Le ordené secamente que nos condujese al «gabinete secreto». Afectó vacilar en
obedecer; pero, imperioso, repetí la orden.
El
gabinete secreto se revestía de paños negros (¡cuántas metros de satín de
algodón!), y allí, ligado a una columna de mármol, de las que suelen soportar
busto o florero, estaba el golfillo, pálido (¡cuánta harina!), cubierto de
heridas (¡cuánto almagre!), y flaco, porque lo era, pues el cuitado, tres días
antes, aún recogía colillas y pedía limosna.
-Le he
seccionado delicadamente la lengua para que no chille -advertí a mis
acompañantes. ¡Abre la boca para que lo vean, mártir!
El hueco
negro y vacío lo imitaba un trozo de tafetán pegado a los dientes... La
estancia la alumbraba una luz velada por vidrios rojos... Mis amigos y contertulios
callaban y se daban al codo, tratando de ocultar que no les llegaba la camisa
al cuerpo...
-¿Admiten
ustedes un obsequio? ¿Desean torturarle un poco? -les pregunté con
naturalidad-. ¡Ea, Rufino: calienta las tenazas!... Saca las varillas...

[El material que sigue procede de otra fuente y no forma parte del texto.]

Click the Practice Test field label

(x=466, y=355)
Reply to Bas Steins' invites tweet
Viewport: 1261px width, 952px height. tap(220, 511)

¿Dónde tienes el. aro de pinchos? O si no, estrenaremos el azote chino, el que
acaba en una pelota de alfileres clavados al revés, punta afuera... ¡Amigós,
un goce de artistas, de amorales, de grandes señores del espíritu! Después
beberemos té frío y un kirsch algo mejor que el del café...
-Gracias...
-les oí murmurar en voces temblonas. Hoy no... Otro día vendré... Recuerdo
que me esperan... Vaya, adiós... Precioso; de un refinamiento...
Y
retrocedían hacia la puerta, más descoloridos que la víctima. Se fueron en
tropel... Solté la carcajada más amplia de mi vida toda. Gargantúa se reiría
así...
De allí a
pocos días me enviaron de gobernador a Canarias. Corrieron dos o tres años, y
habiendo vuelto a la Pen ínsula,
me encontré en la estación del ferrocarril con Escalante, el de las maldades
amorosas, del brazo de una muchacha denegrida, angulosa, fea.
-¿Su
última conquista? -le pregunté en un aparte.
-No; mi
mujer... -y adivinando quizá mi pensamiento, añadió: una prima mía; se quedó
huérfana, me dió lástima y me casé...
-Siempre
fué usted una excelente persona -declaré sonriendo.
Y como se
me acercase entonces, llevando mi maleta, un criadito; un chiquillo sano y
fresco, añadí:
-¡Mi
víctima! ¿No se acuerda usted? El torturado, el de la lengua cortada...
¡Lástima no hacerlo! Porque habla el maldito más que un saca-muelas...
Y viendo
el aturdimiento de Escalante:
-Desprécieme
usted... -añadí. Tampoco yo soy un malvado.